Enviada em 13/07/2021

O jornalista Gilberto Dimenstein, ao produzir a obra “Cidadão de Papel”, afirmou que a consolidação de uma sociedade democrática exige a garantia dos direitos fundamentais de um povo. No entanto, ao observar o a questão da fome no Estado brasileiro, constata-se que esse direito não tem sido pragmaticamento assegurado na prática. Com efeito, é imprescidível enuciar o aspecto sociocultural e a insuficiência legislativa como pilares fundamentais da charga.

Em primeira análise, torna-se evidente a influência do fator sociocultural. Sob tal perspectiva, é oporturno assinalar que, conforme o pensador Émile Durkheim, a sociedade deve ser analisada de maneira crítica e distanciada do senso comum. Nesse sentido, a proposta do sociólogo pode ser aplicada quando se analisa como milhares de brasileiros não tem o que comer para sobreviver, numa maioria sendo na área rural, onde é produzido os alimentos. Destarte, discorrer criticamente essa problemática é o primeiro passo para consolidação de um país equânime.

Ademais, é cabível pontuar que a ineficácia das leis corrobora com a persistência da vicissitude. A esse respeito, o filósofo grego Aristóteles afirmou que o objetivo da política é promover a vida digna aos cidadões. Nessa lógica, a conjutura vigente contrasta o ideal aristotélico, posto que a população não tem, por seu completo, o direito básico de se alimentar corretamente e ficar sem comer nada em suas casas por longos períodos. Assim, medidas precisam ser tomadas pelas autoridades competentes, a fito de atenuar o revés.

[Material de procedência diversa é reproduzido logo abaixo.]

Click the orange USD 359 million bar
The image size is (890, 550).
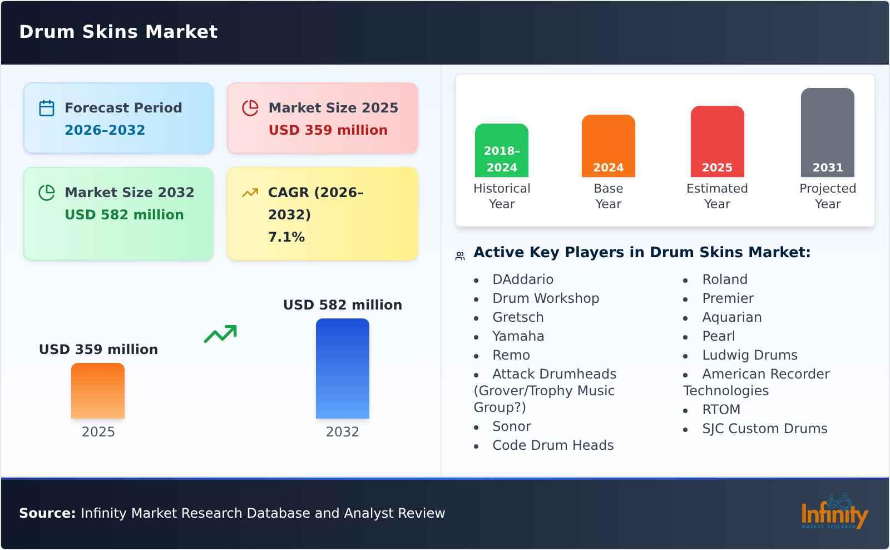point(98,391)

Infere-se, portanto, que o imbróglio abordado necessita ser solucionado. Logo, a mídia, por intermédio de progrmas televisivos de grande audiência irá discutir o assunto com profissionais especialistas nessa área, com o objetivo de mostrar as reais consequências do problema, apresentar visão crítica e orientar os espectadores a respeito do impasse. Essa medida ocorrerá pela elaboração de um projeto estatal, em parceria com as emissoras de televisão. Em adição, o Congresso Nacional irá formular artigos jurídicos para intesificar a punição àqueles que violarem as leis contra a tese em questão. Feitos esses pontos, com a visão crítica de Durkheim e a justiça de Aristóteles, a sociedade brasileira deixará de ser uma comunidade de papel, como enfatizou Dimestein.